Monsters on the Mana

The Mana River in French Guiana

The Mana River in French Guiana

It’s the rainy season, it’s hot, and I’m whiling away the hours of my free time fishing, swimming and playing tourist on the Mana River.

People often ask me if it is OK to swim in French Guiana. Nobody likes the look of the sediment filled water and it’s assumed the water quality is poor.

Well, it isn’t, and I have the study (Water Quality) to prove it… But….

…what of the creatures hidden in the murky depths?

I have it on good authority that despite what Hollywood would have us believe, the monster I caught on my fishing expedition the other day, isn’t the kind that eats swimmers…

I caught this one evening on the river Mana...

I caught this piranha one evening on the river Mana…

Yes, I share your doubts…

Bathing in the Mana has been taken off my list of things to do, more-so after locals explained to me that I should be more concerned about anacondas than piranhas!

The scale is in cm

The scale is in cm

Given what passes for a harmless common house fly in these parts, I’m in full agreement…In future,  I’ll stick to my occasional dips in the Maroni River where I’m more likely to come across a manatee than a monster.

Who owns the Maroni?

The islands on the Maroni River

The islands on the Maroni River

Marouini River – Thomas Donovan

A good question. One I finally found addressed in a fascinating paper by Thomas W. Donovan who states…

In perhaps the most desolate and under-populated area in the South America lies one of the most lingering boundary conflicts of modern nations.”

Could this pose difficulties for some poor sod planning a marina development in French Guiana? Especially when at first glance (i.e. a look at Google Maps), the entire river appears to belong to Suriname?

Well, Google’s Map sources apparently have a history of getting it all wrong. Sometimes with dire consequences…

For example, in November 2010:

All because of an error on a map!

All because of an error on a map!

Click here for the full article

Apparently Google has done it again with respect to the Maroni because in fact…

“ a treaty was finally concluded at Paris September 30, 1915 between the Dutch Minister De Steurs, and the French Foreign Minister Déclassé. The treaty was limited to the islands in the Maroni River between the northern point of Stoelman’s Island (Dutch) and the Southern extremity of Portal Island (French). It provided that

  1. a line in the middle of the river (at normal flow) should mark the boundary (thalweg);
  2. islands entirely or largely to the west of this line should be Dutch while those entirely or largely to the East of this line should be French;
  3. navigation on the river should be free to both nations;”

Which would make the current maps only about 100 years out of date….

Don’t sail south in April!

Why it's no fun sailing South in April...

Why it’s no fun sailing South in April…

I was told that April is the worse time of year to sail from Trinidad and Tobago to French Guiana. Now that I’ve done just that, I concur. Not that I had much choice. My visa for Trinidad and Tobago was about to expire and I was well overdue for another visit to Saint Laurent du Maroni to follow up on marina developments.

But, if you have the choice, take my advice and don’t do it.

Of course those who know me are well aware that I don’t readily take advice, least of all my own, so I can’t honestly expect many to follow this recommendation.

- _Request 1_
List the provisions of the 1915 treaty that the French Guiana river post quotes.
- _Request 2_
From the French Guiana river post, reproduce everything from "In perhaps the" down to "belong to Suriname?", swapping in "Guyana" wherever "Suriname" appears.
- _Request 3_
Answer these questions about the French Guiana river post:
(a) What fish did the writer catch one evening on the Mana River?
(b) On what date was the treaty concluded at Paris?
(c) Which month is described as the worst time of year to sail from Trinidad and Tobago to French Guiana?

- _Page and screen pointing data_
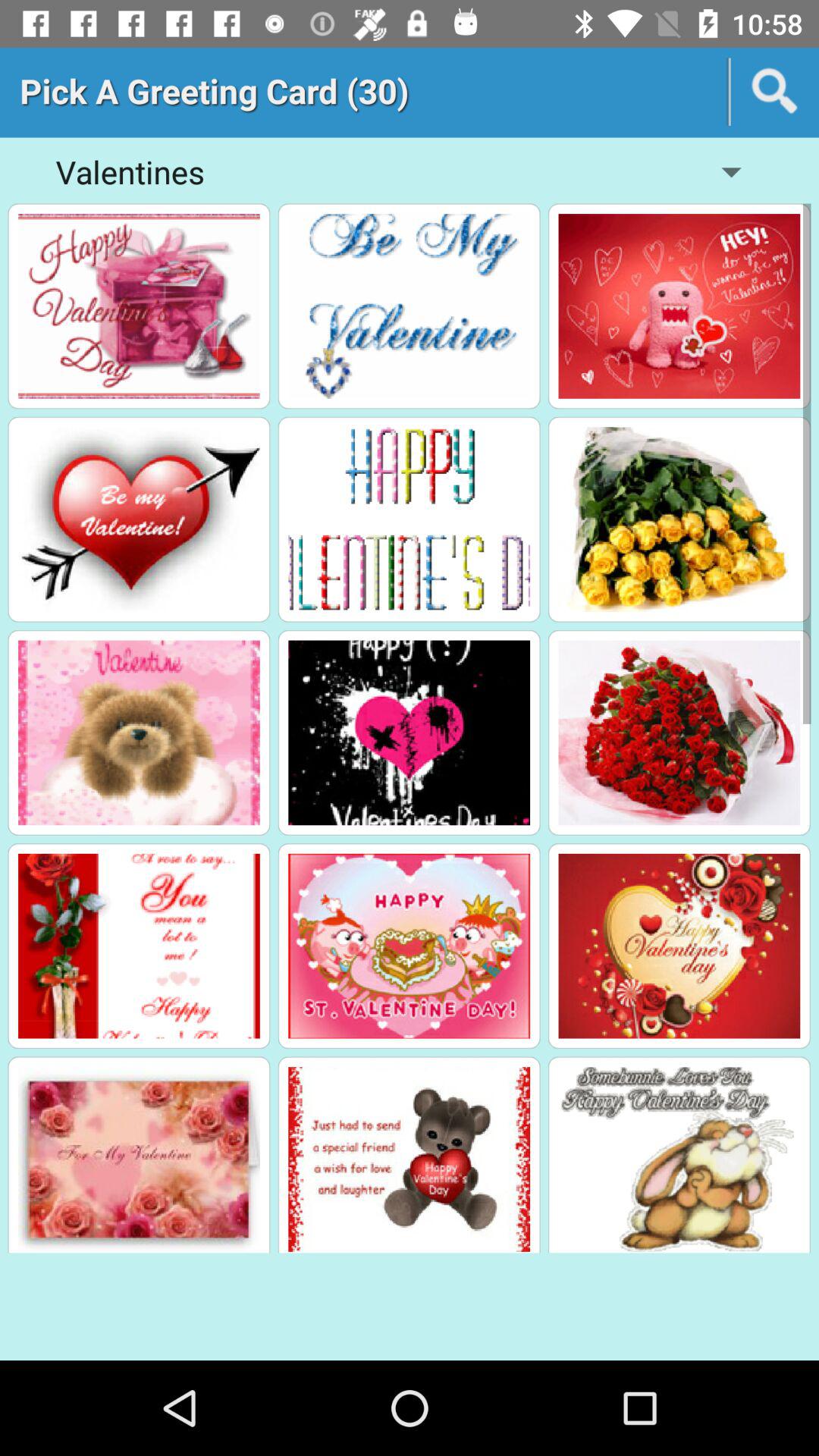
click to view teddy card (409, 1158)
Given the description of an element on the screen output the (x, y) to click on. 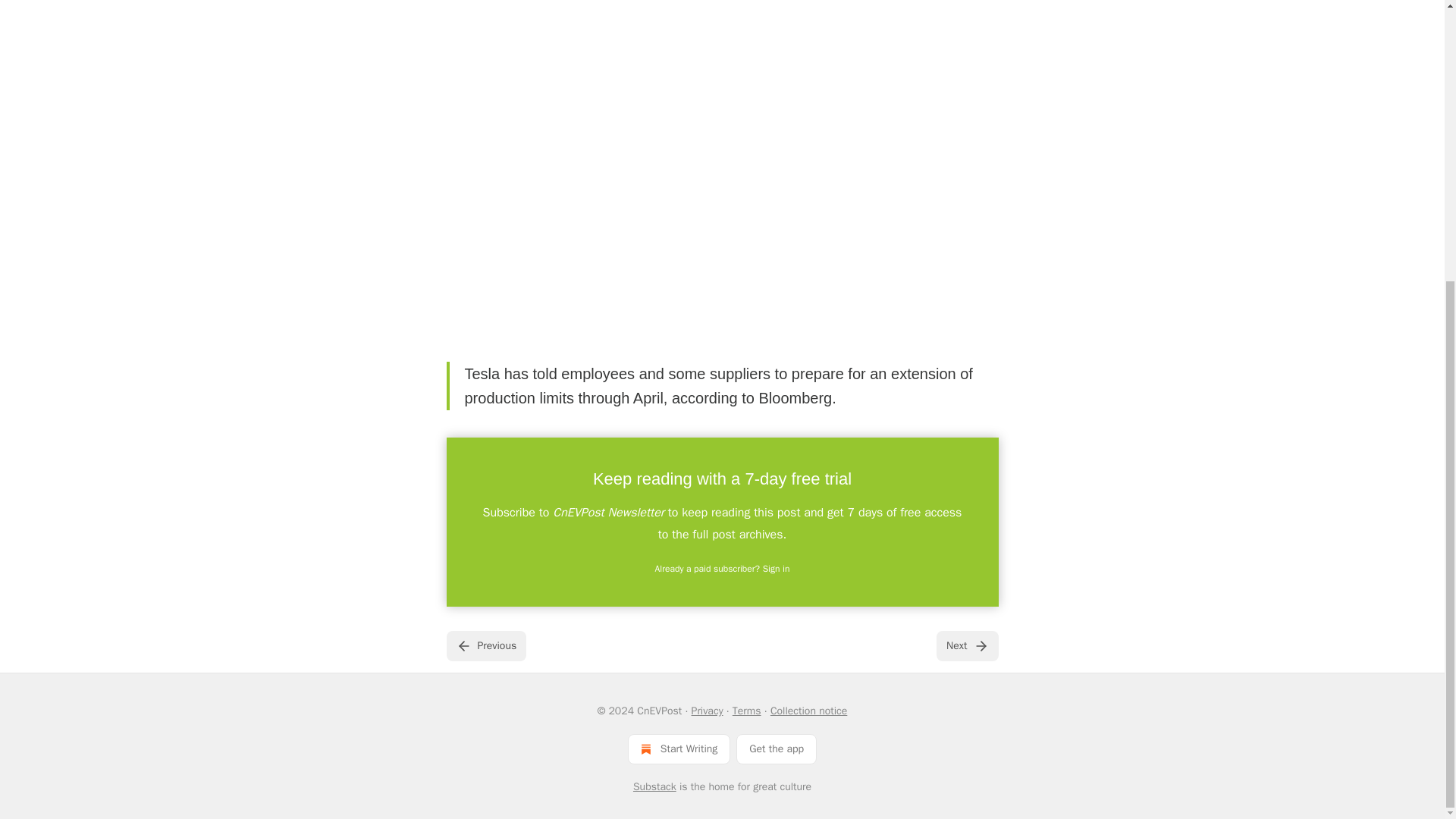
Get the app (776, 748)
Collection notice (808, 710)
Terms (746, 710)
Previous (485, 645)
Start Writing (678, 748)
Already a paid subscriber? Sign in (722, 568)
Privacy (707, 710)
Next (966, 645)
Substack (655, 786)
Given the description of an element on the screen output the (x, y) to click on. 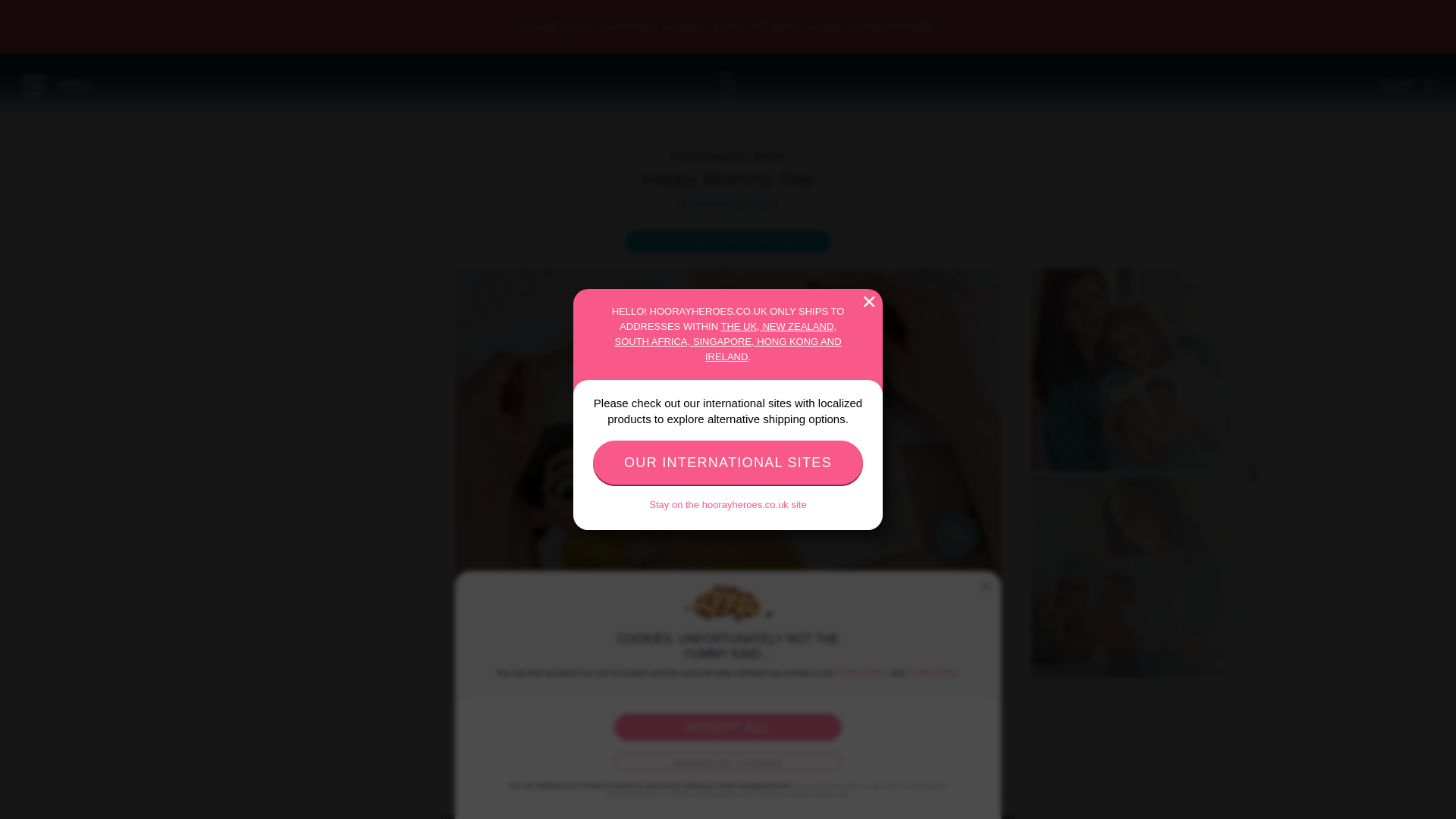
Privacy Policy (861, 672)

- _Exercise output 1_
1. A line in the middle of the river (at normal flow) should mark the boundary (thalweg).
2. Islands entirely or largely to the west of this line should be Dutch, while those entirely or largely to the east should be French.
3. Navigation on the river should be free to both nations.

- _Exercise output 2_
In perhaps the most desolate and under-populated area in the South America lies one of the most lingering boundary conflicts of modern nations.”

Could this pose difficulties for some poor sod planning a marina development in French Guiana? Especially when at first glance (i.e. a look at Google Maps), the entire river appears to belong to Guyana?

- _Exercise output 3_
(a) A piranha.
(b) September 30, 1915.
(c) April.